HILL: Hierarchy-aware Information Lossless Contrastive Learning for Hierarchical Text Classification

He Zhu,Junran Wu,Ruomei Liu,Yue Hou,Ze Yuan,Shangzhe Li,Yicheng Pan,Ke Xu
2024-03-26
Abstract:Existing self-supervised methods in natural language processing (NLP), especially hierarchical text classification (HTC), mainly focus on self-supervised contrastive learning, extremely relying on human-designed augmentation rules to generate contrastive samples, which can potentially corrupt or distort the original information. In this paper, we tend to investigate the feasibility of a contrastive learning scheme in which the semantic and syntactic information inherent in the input sample is adequately reserved in the contrastive samples and fused during the learning process.
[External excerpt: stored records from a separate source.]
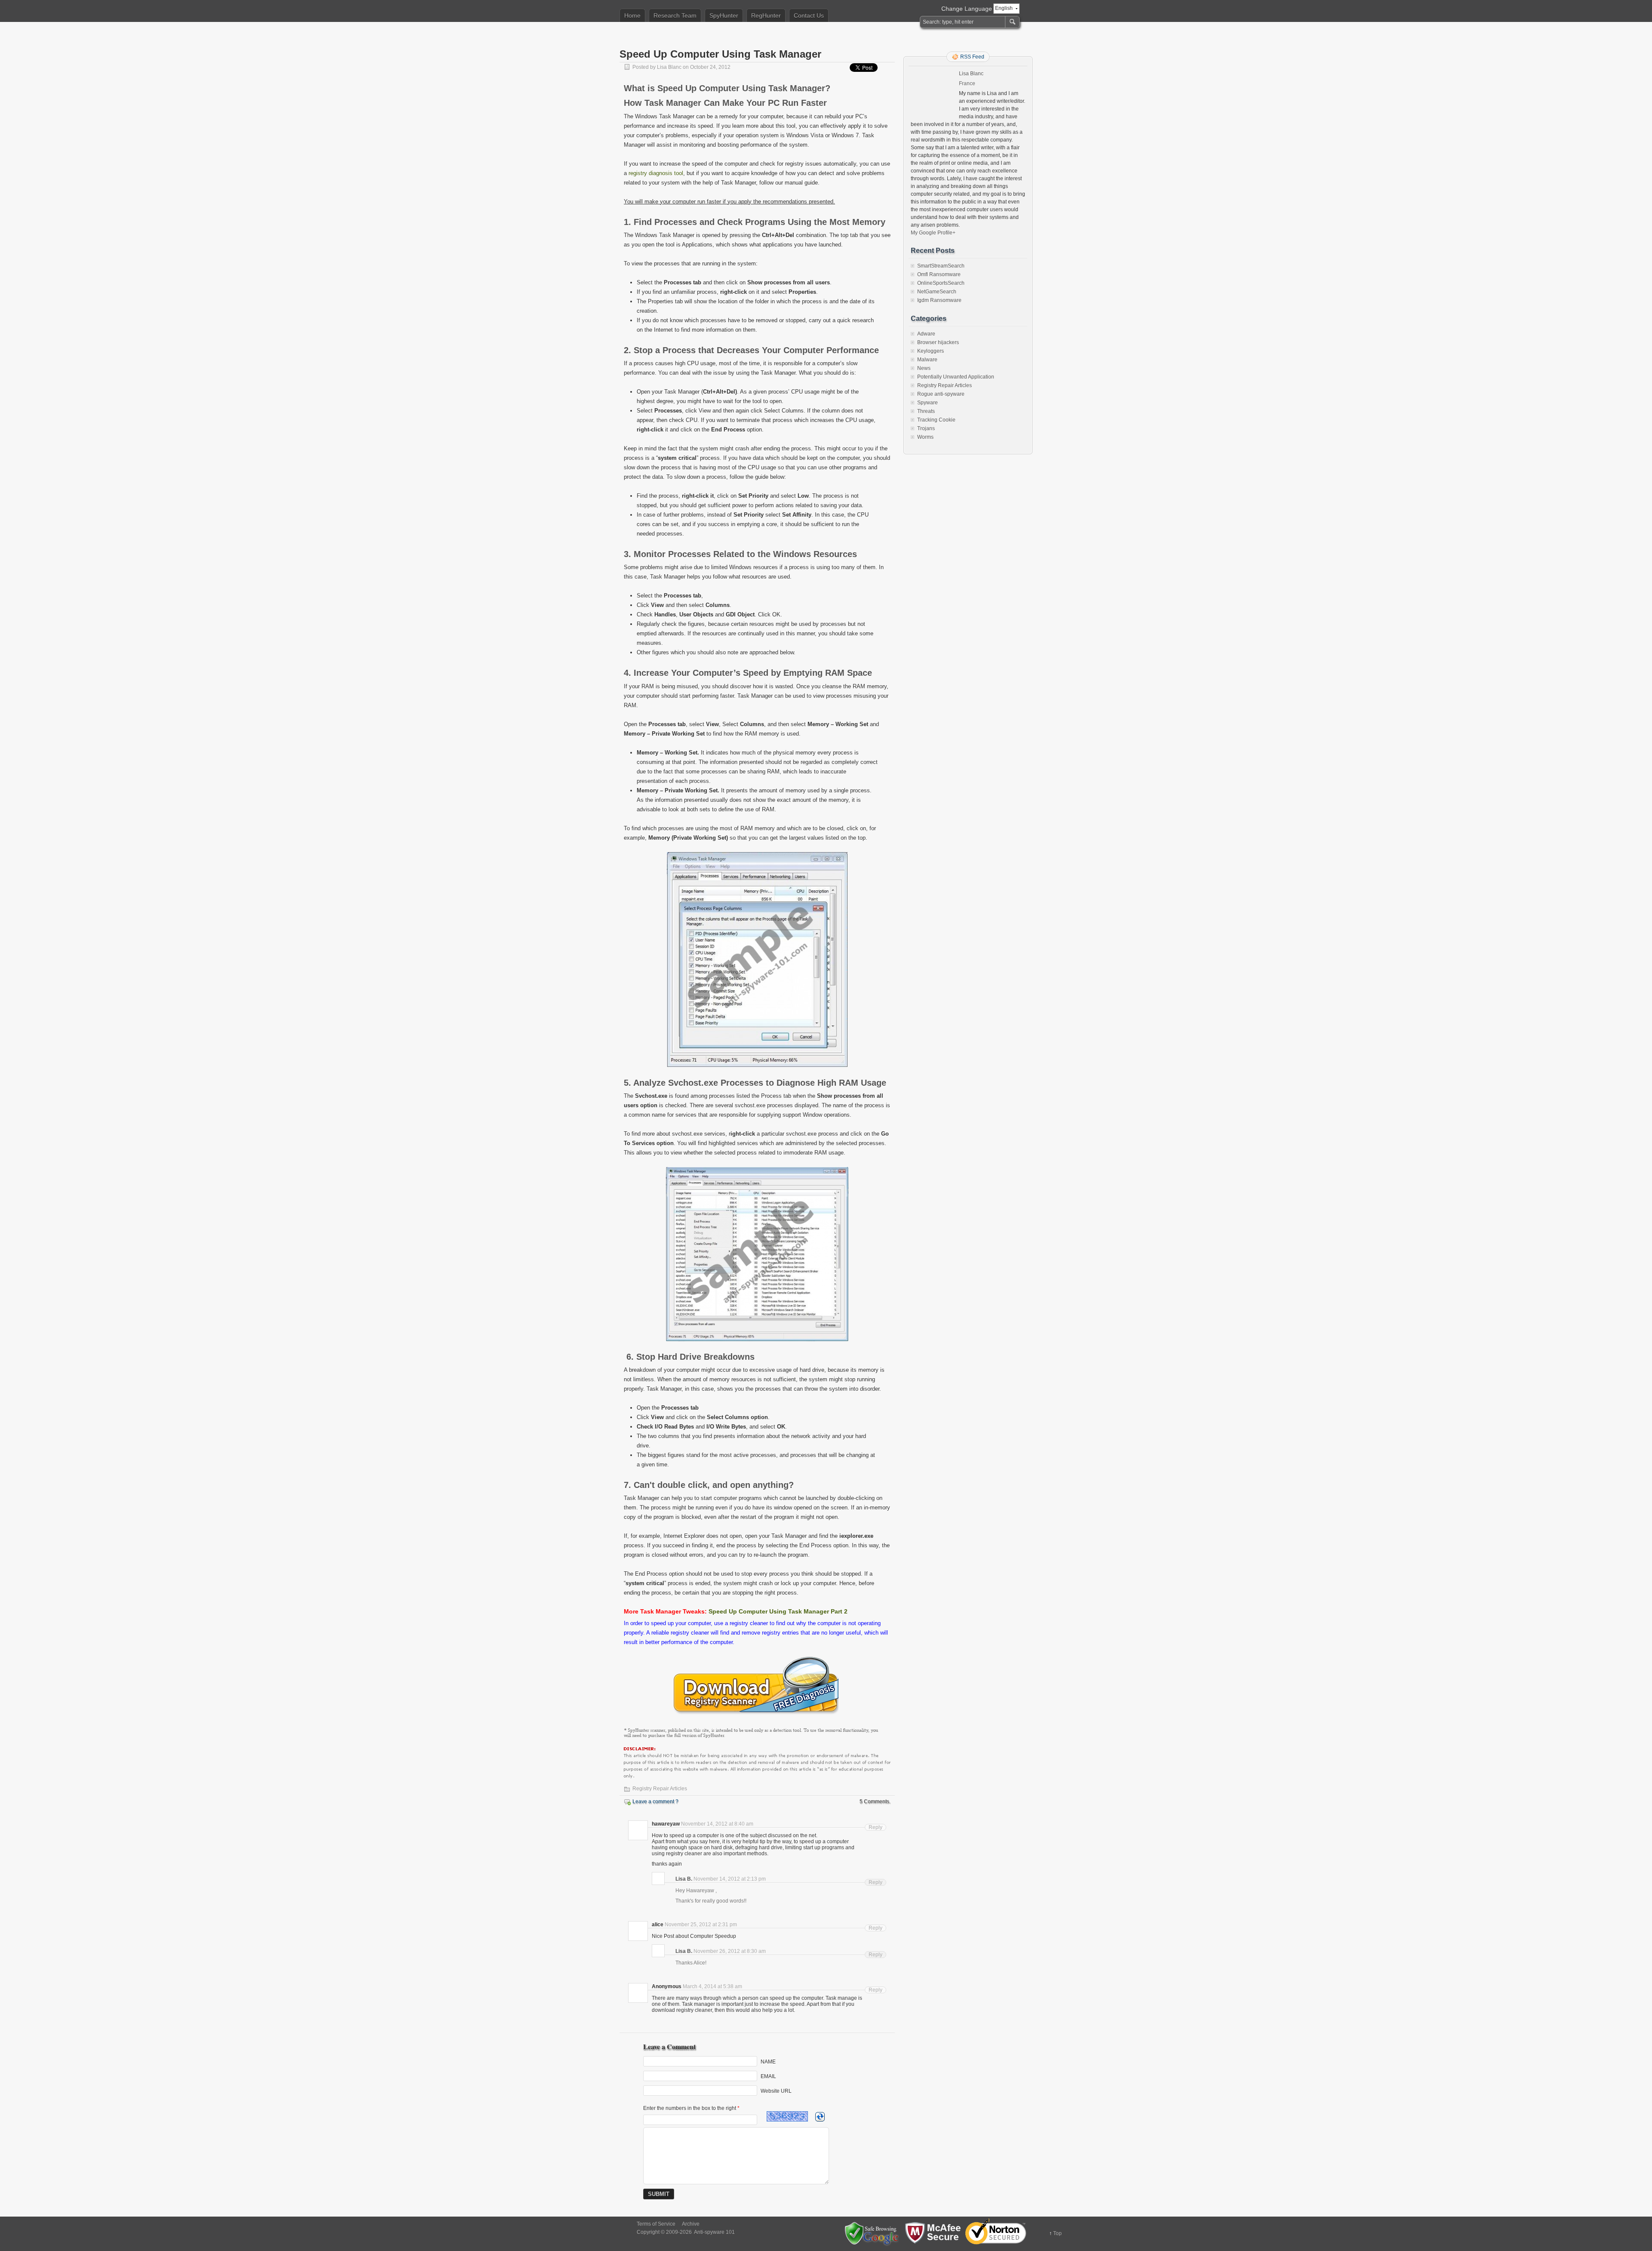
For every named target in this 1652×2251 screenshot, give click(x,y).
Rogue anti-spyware (941, 394)
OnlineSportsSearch (941, 283)
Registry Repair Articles (659, 1789)
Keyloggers (930, 351)
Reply (875, 1827)
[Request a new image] (820, 2117)
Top (1057, 2233)
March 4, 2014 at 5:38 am (712, 1986)
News (924, 368)
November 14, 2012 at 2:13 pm (729, 1879)
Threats (926, 411)
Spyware (927, 403)
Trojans (926, 428)
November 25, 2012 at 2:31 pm (701, 1925)
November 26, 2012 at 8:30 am (729, 1951)
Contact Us (809, 15)
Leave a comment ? (655, 1801)
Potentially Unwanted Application (955, 377)
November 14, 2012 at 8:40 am (717, 1824)
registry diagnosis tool (656, 173)
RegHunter (766, 15)
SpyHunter (723, 15)
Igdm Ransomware (939, 300)
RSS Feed (972, 57)
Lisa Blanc (669, 67)
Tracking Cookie (936, 420)
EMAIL (768, 2076)
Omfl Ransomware (939, 274)
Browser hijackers (938, 342)
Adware (926, 334)
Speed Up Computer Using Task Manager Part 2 (778, 1611)
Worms (925, 437)
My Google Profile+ (933, 233)
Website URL (776, 2091)
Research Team (675, 15)
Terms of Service (656, 2224)
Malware (927, 360)
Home (632, 15)
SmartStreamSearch (941, 266)
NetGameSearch (936, 292)
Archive (691, 2224)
Specifically, we propose an information lossless contrastive learning strategy for HTC, namely \textbf{H}ierarchy-aware \textbf{I}nformation \textbf{L}ossless contrastive \textbf{L}earning (HILL), which consists of a text encoder representing the input document, and a structure encoder directly generating the positive sample. The structure encoder takes the document embedding as input, extracts the essential syntactic information inherent in the label hierarchy with the principle of structural entropy minimization, and injects the syntactic information into the text representation via hierarchical representation learning. Experiments on three common datasets are conducted to verify the superiority of HILL.
Computation and Language,Information Theory
What problem does this paper attempt to address?
This paper proposes a new method called HILL (Hierarchy-aware Information Lossless Contrastive Learning) for hierarchical text classification tasks. Existing self-supervised methods, especially contrastive learning methods, mainly rely on artificially designed data augmentation rules to generate contrastive samples, which may destroy the integrity of the original information. HILL aims to preserve the semantic and syntactic information in input samples and integrate this information during the learning process. Specifically, HILL consists of a text encoder to represent input documents and a structure encoder to directly generate positive samples. The structure encoder takes document embeddings as input, extracts key syntactic information in the label hierarchy through the principle of structure entropy minimization, and injects this syntactic information into text representation through hierarchical representation learning. Experiments on three common datasets validate the superiority of HILL. The main contributions of the paper include: 1. Proposing an algorithm based on structure entropy to decode the key information of the label hierarchy in a lossless manner, supporting semantic analysis for hierarchical text classification. 2. Introducing the HILL framework, which incorporates syntactic information of the label hierarchy into document embeddings while maximizing the preservation of semantic information in input documents. 3. Defining the concept of information lossless learning and proving that HILL retains more information than any data augmentation-based methods. 4. Achieving significant performance improvement compared to other contrastive learning and supervised learning methods on three datasets. In summary, HILL improves contrastive learning methods for hierarchical text classification tasks by better utilizing structural information and preserving the semantic information of the text.